Most residential cable high-speed customers still don't subscribe to a wideband service, but today's news roundup leads off with word that demand for Docsis 3.0 gear is on the rise.
Zoom Telephonics said it couldn't meet the demand for its Docsis 3.0 modems and 802.11n D3 wireless gateways during the third quarter, estimating that it missed out on US$500,000 in revenues as a result. That's quite a hit for a company that generated just $3 million in revenues in the quarter. It believes it's got a handle on things for the fourth quarter, and notes that its two main wideband products have been approved for Comcast Corp. (Nasdaq: CMCSA, CMCSK)'s high-end 105Mbit/s speed tier. Comcast and Zoom recently settled a squabble about the MSO's modem certification process. (See Zoom, Comcast Settle Cable Modem Spat .)
While still short of a fully fledged à la carte offering, Rogers Communications Inc. (Toronto: RCI)'s trial of a Digital Starter Pack offers 86 "core" TV channels, including government-mandated channels, for $20.29 per month. Customers also have the option to add any additional 15, 20 or 30 channels from more than 100 options, starting at $26.38 per month. Rogers is testing the service through the end of March. (See A la Carte Coming to Cable's Menu? )
Verizon Communications Inc. (NYSE: VZ) has launched an app that lets FiOS TV subs check their voice mail on the small screen, boasting that it's "leap-frogged the cable companies, who like to trumpet their Caller ID on TV feature of its home services [sic]."

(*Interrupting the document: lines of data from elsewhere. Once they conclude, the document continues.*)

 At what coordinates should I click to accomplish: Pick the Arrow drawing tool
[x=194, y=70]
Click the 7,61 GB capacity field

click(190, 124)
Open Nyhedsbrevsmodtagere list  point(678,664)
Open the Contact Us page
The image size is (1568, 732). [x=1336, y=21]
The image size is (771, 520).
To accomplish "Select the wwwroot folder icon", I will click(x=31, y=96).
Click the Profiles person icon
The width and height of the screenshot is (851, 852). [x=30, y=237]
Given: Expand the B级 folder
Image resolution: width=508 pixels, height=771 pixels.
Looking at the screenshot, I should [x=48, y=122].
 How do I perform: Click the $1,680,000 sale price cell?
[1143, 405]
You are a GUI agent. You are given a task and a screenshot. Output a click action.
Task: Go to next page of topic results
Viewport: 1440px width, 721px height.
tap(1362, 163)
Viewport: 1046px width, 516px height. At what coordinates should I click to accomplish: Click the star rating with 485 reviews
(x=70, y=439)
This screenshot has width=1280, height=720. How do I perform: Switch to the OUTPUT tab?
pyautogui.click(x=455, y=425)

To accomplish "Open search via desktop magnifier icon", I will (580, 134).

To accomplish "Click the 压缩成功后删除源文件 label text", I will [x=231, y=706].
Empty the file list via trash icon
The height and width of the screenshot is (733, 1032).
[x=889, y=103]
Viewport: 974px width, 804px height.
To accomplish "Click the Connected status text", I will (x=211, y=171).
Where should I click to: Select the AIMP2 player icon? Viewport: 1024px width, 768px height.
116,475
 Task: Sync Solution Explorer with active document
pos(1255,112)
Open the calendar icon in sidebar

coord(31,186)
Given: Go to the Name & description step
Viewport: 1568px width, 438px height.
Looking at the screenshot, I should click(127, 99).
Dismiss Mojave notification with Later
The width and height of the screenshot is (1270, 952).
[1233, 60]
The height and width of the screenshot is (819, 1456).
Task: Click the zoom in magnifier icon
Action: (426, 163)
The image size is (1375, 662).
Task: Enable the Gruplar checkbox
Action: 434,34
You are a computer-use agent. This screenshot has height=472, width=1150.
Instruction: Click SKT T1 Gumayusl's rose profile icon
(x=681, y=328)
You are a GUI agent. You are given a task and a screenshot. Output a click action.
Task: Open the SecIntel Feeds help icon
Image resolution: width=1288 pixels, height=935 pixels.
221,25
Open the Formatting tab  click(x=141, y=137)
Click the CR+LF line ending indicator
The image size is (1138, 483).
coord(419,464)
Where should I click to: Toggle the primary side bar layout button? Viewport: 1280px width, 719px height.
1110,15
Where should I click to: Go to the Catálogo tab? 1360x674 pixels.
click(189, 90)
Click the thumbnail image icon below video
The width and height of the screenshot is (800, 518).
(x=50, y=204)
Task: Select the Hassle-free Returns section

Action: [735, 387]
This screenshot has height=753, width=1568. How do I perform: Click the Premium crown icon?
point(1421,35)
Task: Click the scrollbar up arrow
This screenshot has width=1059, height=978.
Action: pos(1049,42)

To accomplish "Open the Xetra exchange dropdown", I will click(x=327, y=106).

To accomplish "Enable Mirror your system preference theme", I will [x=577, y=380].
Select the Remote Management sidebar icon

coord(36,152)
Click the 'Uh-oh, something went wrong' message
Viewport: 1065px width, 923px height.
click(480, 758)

Concurrent Computer Corp. (Nasdaq: CCUR) posted a fiscal first-quarter loss of $2.6 million, or 31 cents per share, on revenues of $12.9 million. That compares with a loss of $1.2 million, or 14 cents per share, on revenues of $15.5 million in the year-ago quarter. The video-on-demand (VoD) gear and software company blamed the disappointing quarter on reduced spending from two "core North American MSO customers" and product acceptance delays with a "major new customer."